2.   Tableau clinique
     La plainte principale est la dyspnée, qui est généralement une dyspnée d'effort.
     En principe, la dyspnée est relativement sévère chez les patients au stade de
     l'insuffisance respiratoire (de grade 3/5, 4/5, voire 5/5 de l'échelle en 5 grades
     utilisée par les pneumologues). En fait, il n'y a pas de corrélation étroite entre
     le degré de la dyspnée et la sévérité des perturbations gazométriques. Il est
     utile de demander au patient une auto-estimation de la dyspnée d'effort, à l'aide
     d'une échelle analogique, à l'occasion par exemple d'un test de marche de 6
     minutes (auto appréciation de la dyspnée au début et à la fin du test de
     marche). La dyspnée de repos est rare sauf lors des exacerbations aiguës de
     l'insuffisance respiratoire chronique.

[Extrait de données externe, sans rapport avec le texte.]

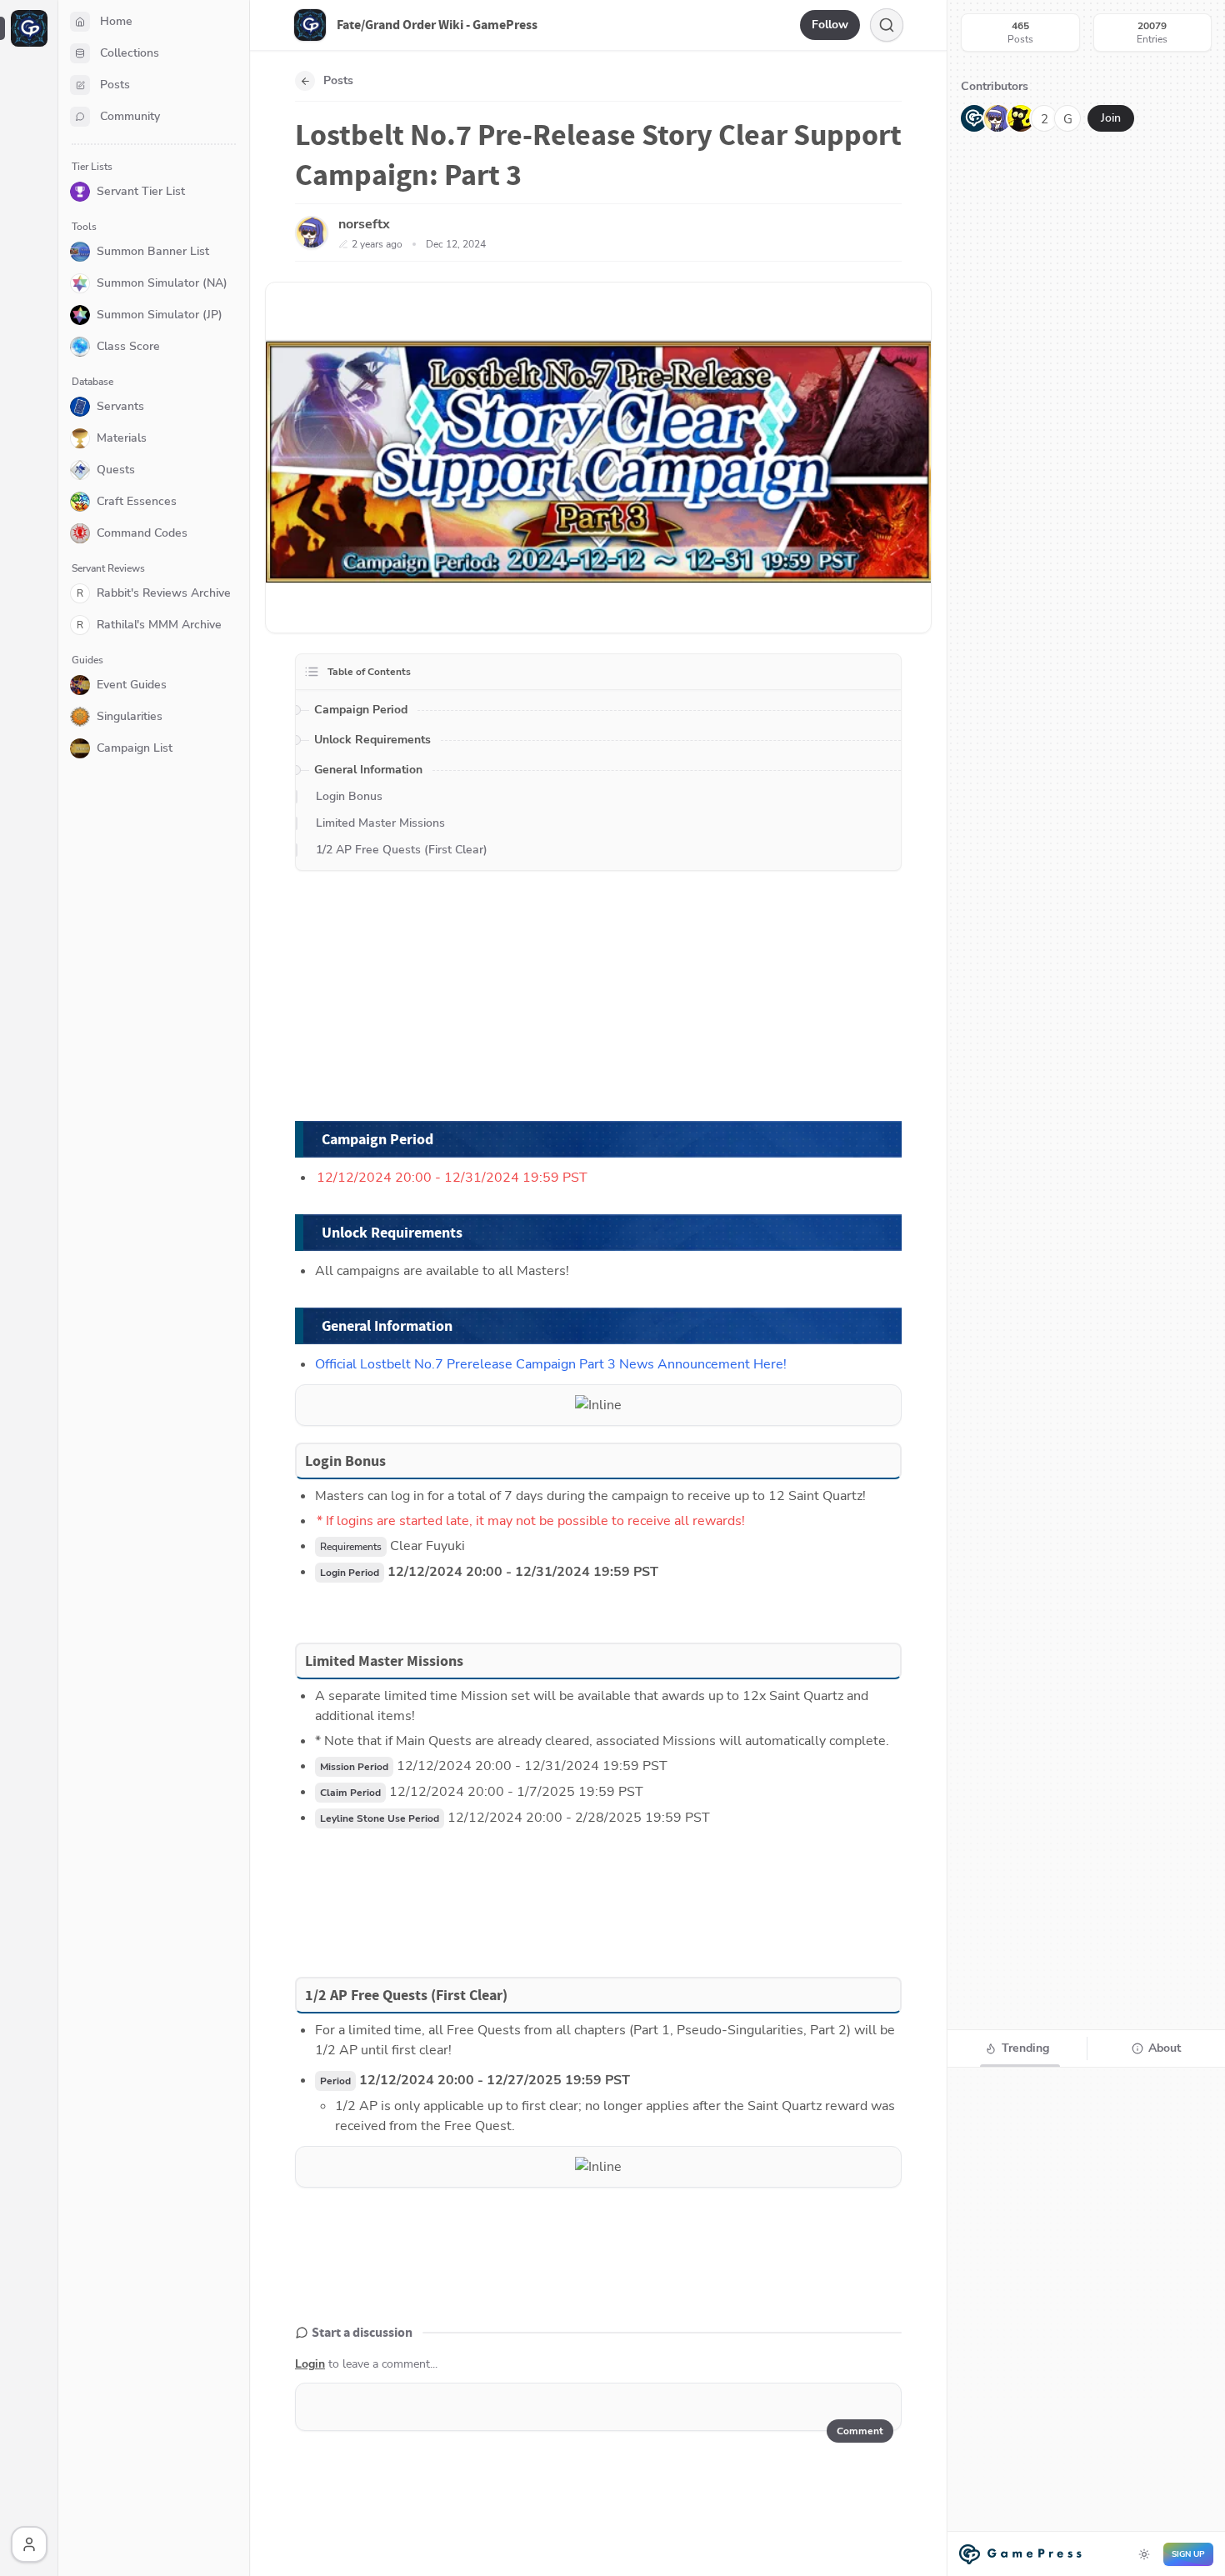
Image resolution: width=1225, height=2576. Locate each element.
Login (310, 2364)
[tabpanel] (1086, 2320)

          Grade 1 : Dyspnée survenant pour des efforts plus importants que la
                    montée de 1 à 2 étages
          Grade 2 : Montée de 1 à 2 étages, marche sur terrain en pente
          Grade 3 : Marche à allure normale pour l'âge
          Grade 4 : Marche lente
          Grade 5 : Efforts minimes (toilette, habillage, etc...)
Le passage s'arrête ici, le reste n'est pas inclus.